The morning was spent catching up with admin and correspondence. The early afternoon was spent working on code, successfully fixing the computer usage data reader so that it doesn’t trip up when it meets two mouse presses in a row. There is still something up with the original data capture script, in that it seems to have some kind of weird time recording error when it runs for long periods. I don’t know how to fix this without going under the bonnet in C. I’ll have a look, but I there’s a good chance I’ll end up breaking it.
The Transmission lecture today was from Clunie Reid, and it was a strange mixed bag of interesting ideas and slightly uncertain delivery. The work seems to be trying to say something about “internet”, but doesn’t quite seem directed enough to meet the artist’s claims for it.

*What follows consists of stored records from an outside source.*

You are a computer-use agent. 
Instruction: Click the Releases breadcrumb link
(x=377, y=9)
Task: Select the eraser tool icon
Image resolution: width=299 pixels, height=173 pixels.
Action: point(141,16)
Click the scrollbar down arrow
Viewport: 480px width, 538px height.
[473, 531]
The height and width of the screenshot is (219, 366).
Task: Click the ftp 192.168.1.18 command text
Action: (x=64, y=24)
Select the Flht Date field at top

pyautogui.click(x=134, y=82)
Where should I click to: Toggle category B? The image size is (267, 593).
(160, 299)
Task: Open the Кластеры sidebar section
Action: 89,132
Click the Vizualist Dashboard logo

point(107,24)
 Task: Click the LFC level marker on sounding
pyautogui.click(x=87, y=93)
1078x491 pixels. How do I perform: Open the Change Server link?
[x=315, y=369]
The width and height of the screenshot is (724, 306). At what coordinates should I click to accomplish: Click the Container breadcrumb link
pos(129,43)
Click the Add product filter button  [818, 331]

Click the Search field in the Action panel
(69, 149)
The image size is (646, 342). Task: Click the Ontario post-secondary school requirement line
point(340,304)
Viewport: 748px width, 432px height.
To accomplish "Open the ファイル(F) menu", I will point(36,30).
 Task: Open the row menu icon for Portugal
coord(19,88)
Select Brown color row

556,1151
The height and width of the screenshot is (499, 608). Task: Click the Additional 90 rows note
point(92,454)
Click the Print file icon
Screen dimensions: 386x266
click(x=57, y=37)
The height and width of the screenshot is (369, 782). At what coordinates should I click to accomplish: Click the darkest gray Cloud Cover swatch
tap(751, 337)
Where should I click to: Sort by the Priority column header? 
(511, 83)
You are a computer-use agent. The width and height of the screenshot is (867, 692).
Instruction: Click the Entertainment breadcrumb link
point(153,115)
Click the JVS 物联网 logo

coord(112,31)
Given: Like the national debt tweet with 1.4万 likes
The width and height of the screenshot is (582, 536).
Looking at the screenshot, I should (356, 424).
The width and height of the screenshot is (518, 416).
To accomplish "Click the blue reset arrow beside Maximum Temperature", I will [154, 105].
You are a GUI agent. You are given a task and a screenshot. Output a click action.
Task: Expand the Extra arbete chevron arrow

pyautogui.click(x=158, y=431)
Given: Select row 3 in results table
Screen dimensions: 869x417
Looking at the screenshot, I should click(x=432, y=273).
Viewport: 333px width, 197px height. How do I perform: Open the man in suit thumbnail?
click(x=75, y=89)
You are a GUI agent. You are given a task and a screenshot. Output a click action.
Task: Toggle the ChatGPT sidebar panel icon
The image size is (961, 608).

Representations of the body online is not the same a physicality online, and the sense of embodiment of being permanently online wasn’t noticed or addressed in the work. In many ways, it felt like more research could usefully be done to understand the sorts of conclusions that social media studies might be drawing in sociological domains of study.
Most worryingly, I could sense that the way images are circulated online was being addressed by an artist who is firmly embedded in an art world predicated on authorial originality. She partially described the characteristics of Hito Steyerl’s circulationism without actually naming it as such, and this detracted from the persuasiveness of her argument. Her practice takes images that derive their value from their ability to be shared, and fixes them in forms that can only be shared under conditions that slap artistic surplus value on them. This seems paradoxical in relation to her declared line of enquiry.
I spent the evening making a video of a moving dot that corresponds to mouse pointer movement over a period of time, and I hope to use this as a motion path in After Effects to do something interesting (see image of this above). I don’t yet know what that interesting thing might be.